American computer scientist

Professor Sartaj Kumar Sahni (born July 22, 1949, in Pune, India) is a computer scientist based in the United States, and is one of the pioneers in the field of data structures. He is a distinguished professor in the Department of Computer and Information Science and Engineering at the University of Florida.

==Education==
Sahni received his BTech degree in electrical engineering from the Indian Institute of Technology Kanpur. Following this, he undertook his graduate studies at Cornell University in the US, earning a PhD degree in 1973, under the supervision of Ellis Horowitz.

==Research and publications==
Sahni has published over 280 research papers and written 15 textbooks. His research publications are on the design and analysis of efficient algorithms, data structures, parallel computing, interconnection networks, design automation, and medical algorithms.

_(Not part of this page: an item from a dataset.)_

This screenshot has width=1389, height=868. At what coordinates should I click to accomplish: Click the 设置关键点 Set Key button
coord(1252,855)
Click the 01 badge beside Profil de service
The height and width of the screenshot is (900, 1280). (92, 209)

With his advisor Ellis Horowitz, Sahni wrote two widely used textbooks, Fundamentals of Computer Algorithms and Fundamentals of Data Structures. He has also written highly cited research papers on the NP-completeness of approximately solving certain optimization problems, on open shop scheduling, on parallel algorithms for matrix multiplication and their application in graph theory, and on improved exponential time exact algorithms for the subset sum problem, among his many other research results.

=== Books ===
- "Concepts in Discrete Mathematics" (1985)
- "Fundamentals of Data Structures in Turbo Pascal: for the IBM PC" (1989)
- "Software Development in C" (1995)
- "Computer Algorithms/C++" (1997)
- "Data Structures, Algorithms, and Applications in C++" (1998)
- "Data Structures, Algorithms, and Applications in Java" (2000)
- "Software Development in Java" (2003)
- "Handbook of Data Structures and Applications" (2005)
- "Fundamentals of Data Structures in C" (2007)
- "Information Systems, Technology and Management" (2010)
- "Handbook of Data Structures and Applications" (2018)

==Awards and honors==
In 1997, Sahni was awarded the IEEE Computer Society's Taylor L. Booth Education Award and in 2003 he was awarded the IEEE Computer Society McDowell Award. Sahni was also awarded the 2003 Karl V. Karlstrom Outstanding Educator Award of the Association for Computing Machinery.

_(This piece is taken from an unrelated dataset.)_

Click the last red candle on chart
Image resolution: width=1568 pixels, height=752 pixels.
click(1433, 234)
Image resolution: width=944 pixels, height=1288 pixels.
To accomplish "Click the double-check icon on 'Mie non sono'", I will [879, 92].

Professor Sahni is a member of the European Academy of Sciences. He was elected as a Fellow of the Institute of Electrical and Electronics Engineers in 1988, and of the Association for Computing Machinery in 1996; he is also a fellow of the American Association for the Advancement of Science, elected in 1995. He is a Distinguished Alumnus of the Indian Institute of Technology, Kanpur.

Sahni was given the Honorary Professor Award of Asia University in 2009.

==Volunteer activities==
He has served as editor-in-chief of ACM Computing Surveys.